You can see the car pile on Google Earth. I guess it's easier to look after than a couple of thousand hyacinth bulbs.
hat stretch of road has different meaning for me as I would sometimes bike from Chch to Ashburton whilst I was at UoC--largely to ingratiate myself with the mother of a girl I lusted after, in my golden years when first at university.
My gods, that's dedication. I'd either find that touching or slightly creepy.
The headwind's not as bad (IMO, of course) as the nasty buffety side-wind that likes to play 'let's blow you out in front of a sheep truck for kicks'.
You wont come across "The Teapot" in Temuka which later, after my father died, became the family's waystop.
That's where we used to get an ice-cream when I was little. The Temuka by-pass completely infuriates my partner with its startling illogic.
The Rakaia bridge gives me the heebies a little now because my mother narrowly missed having a very nasty accident on it last year. There is nowhere to go when someone crashes right in front of you.
Still, it's not as cursed as Hinds, where we've broken down four times.
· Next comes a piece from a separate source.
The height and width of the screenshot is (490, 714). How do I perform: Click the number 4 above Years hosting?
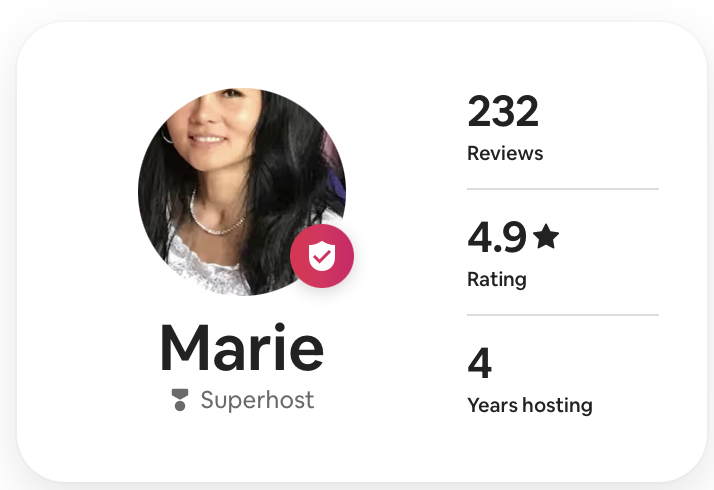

It's always Hinds. I think that's where caycos's barn might be, just south of Hinds?
strangely when I think of that drive I don't think of pasture, but of the tree plantations
I seem to remember an incrase in trees, a bit before the vinyards started appearing, which was before the cows. There were very few pine stands this trip, and only a couple of those blasted heaths where they've obviously just cut everything down.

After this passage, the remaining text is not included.